#### WORK TO COMPLETE:
1. Reproduce the part of the ghd Speed article that runs from "The promise here" to "protection baked in.".
2. Answer these questions from the ghd Speed article:
(a) What does ghd call the technology the Speed blowdryer is built around?
(b) Which two ideas is the brand leaning hard on?
(c) According to the article, what did the selling point used to be?

#### PASSAGE FOR REVIEW:
Segment Open
Tool launches do not always get the same buzz as a new color line or a viral bond builder, but the one ghd just put out is worth your attention because it signals where the whole tool category is headed. The new ghd Speed blowdryer landed this spring built around what the brand calls halo dual airflow technology. The pitch is simple and it speaks directly to anyone who stands behind a chair all day. Dry faster, run cooler, and stop cooking your client's scalp in the process.

What the Speed Is Actually Selling

On paper it is a high powered blowdryer, but the story ghd is telling is about heat management. The dual airflow design is built to move a lot of air without cranking the temperature into damage territory, and the brand is leaning hard on the idea of cool touch styling and reduced scalp overheating. For a working stylist that is not a gimmick. We all know the client who flinches the second the nozzle gets near her ears, and we all know what repeated high heat does to fine or already compromised hair over a year of appointments.

The promise here is salon level speed without the trade off of frying the hair fiber or roasting the scalp to get there. Whether the Speed lives up to every claim is something you will only know once it is in your hand on a real blowout, but the direction is the part that matters.

This Is a Trend, Not a One Off

The Speed does not exist in a vacuum. Look at the other launches stacking up this spring and you can see the category moving the same way. Pre chemical protection mists are showing up that promise to shield the fiber during lightening without adding processing time. Styling tools are being marketed on how gently they hit the hair as much as how fast they work. The selling point used to be raw power and high heat. Now it is performance with protection baked in.
Segment Closed
#### AVAILABLE DATA:
Segment Open
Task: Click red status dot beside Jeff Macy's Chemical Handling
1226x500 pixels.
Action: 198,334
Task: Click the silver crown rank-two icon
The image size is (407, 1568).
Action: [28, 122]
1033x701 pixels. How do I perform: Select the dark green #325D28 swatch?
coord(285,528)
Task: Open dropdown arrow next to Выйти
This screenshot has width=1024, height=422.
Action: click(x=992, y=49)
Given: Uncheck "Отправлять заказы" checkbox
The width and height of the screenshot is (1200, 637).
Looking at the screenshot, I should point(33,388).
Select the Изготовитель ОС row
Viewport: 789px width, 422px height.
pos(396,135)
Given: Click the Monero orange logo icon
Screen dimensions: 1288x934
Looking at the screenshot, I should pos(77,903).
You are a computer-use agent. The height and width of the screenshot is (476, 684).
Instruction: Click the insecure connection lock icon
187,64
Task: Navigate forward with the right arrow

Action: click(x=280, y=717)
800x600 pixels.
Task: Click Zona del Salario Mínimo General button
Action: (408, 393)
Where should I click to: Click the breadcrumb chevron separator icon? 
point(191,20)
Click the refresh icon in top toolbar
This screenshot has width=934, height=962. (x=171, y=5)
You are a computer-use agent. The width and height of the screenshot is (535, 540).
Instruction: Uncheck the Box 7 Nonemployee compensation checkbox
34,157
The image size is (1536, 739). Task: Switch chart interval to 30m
Segment Closed
#### RESPONSES TO THE TASKS:
1.
The promise here is salon level speed without the trade off of frying the hair fiber or roasting the scalp to get there. Whether the Speed lives up to every claim is something you will only know once it is in your hand on a real blowout, but the direction is the part that matters.

This Is a Trend, Not a One Off

The Speed does not exist in a vacuum. Look at the other launches stacking up this spring and you can see the category moving the same way. Pre chemical protection mists are showing up that promise to shield the fiber during lightening without adding processing time. Styling tools are being marketed on how gently they hit the hair as much as how fast they work. The selling point used to be raw power and high heat. Now it is performance with protection baked in.

2.
(a) Halo dual airflow technology.
(b) Cool touch styling and reduced scalp overheating.
(c) Raw power and high heat.